Exercise details: Output the rows from the line containing "Given: Click 收藏 to bookmark review" through the line containing "click(186, 386)", including both of those lines, and reproduce each line without any changes.
______
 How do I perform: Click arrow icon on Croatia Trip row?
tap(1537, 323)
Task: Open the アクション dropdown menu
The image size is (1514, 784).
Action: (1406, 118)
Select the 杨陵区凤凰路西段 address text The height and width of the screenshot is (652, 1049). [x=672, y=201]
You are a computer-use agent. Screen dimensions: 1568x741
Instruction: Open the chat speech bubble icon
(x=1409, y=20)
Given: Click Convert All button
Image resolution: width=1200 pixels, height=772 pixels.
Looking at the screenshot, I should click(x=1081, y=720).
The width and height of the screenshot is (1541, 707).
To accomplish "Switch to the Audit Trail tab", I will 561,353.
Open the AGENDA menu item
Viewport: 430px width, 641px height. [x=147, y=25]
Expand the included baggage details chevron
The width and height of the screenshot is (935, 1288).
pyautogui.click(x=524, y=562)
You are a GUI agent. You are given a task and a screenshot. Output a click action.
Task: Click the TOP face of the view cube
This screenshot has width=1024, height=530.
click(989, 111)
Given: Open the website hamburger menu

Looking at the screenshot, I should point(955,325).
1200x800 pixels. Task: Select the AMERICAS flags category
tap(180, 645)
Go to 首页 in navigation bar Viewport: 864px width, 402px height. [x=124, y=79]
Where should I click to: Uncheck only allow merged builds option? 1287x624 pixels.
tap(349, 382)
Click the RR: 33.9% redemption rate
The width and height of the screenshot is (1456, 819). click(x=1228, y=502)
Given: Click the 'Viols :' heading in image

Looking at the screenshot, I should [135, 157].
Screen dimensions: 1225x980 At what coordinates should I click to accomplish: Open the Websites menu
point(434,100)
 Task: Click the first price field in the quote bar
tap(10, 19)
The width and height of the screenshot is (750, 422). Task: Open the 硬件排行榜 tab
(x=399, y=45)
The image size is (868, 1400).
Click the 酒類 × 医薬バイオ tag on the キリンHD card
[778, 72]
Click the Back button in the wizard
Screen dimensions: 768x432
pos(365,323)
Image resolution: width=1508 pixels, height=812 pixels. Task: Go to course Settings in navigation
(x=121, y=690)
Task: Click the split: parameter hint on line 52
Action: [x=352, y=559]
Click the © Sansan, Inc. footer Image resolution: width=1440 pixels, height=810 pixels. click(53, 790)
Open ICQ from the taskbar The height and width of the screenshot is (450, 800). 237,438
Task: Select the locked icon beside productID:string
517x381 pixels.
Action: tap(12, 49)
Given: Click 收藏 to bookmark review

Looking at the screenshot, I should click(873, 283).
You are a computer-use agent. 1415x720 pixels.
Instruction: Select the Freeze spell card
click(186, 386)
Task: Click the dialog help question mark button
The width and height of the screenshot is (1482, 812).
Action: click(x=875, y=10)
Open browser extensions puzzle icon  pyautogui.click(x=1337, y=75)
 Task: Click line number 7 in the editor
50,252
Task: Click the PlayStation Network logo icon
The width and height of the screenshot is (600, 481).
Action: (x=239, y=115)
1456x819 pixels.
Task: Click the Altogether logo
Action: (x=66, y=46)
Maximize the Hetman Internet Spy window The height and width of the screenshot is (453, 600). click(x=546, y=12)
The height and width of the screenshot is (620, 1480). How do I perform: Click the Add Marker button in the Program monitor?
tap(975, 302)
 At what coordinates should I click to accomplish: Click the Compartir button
______
Answer for the task:
Given: Click 收藏 to bookmark review

Looking at the screenshot, I should click(873, 283).
You are a computer-use agent. 1415x720 pixels.
Instruction: Select the Freeze spell card
click(186, 386)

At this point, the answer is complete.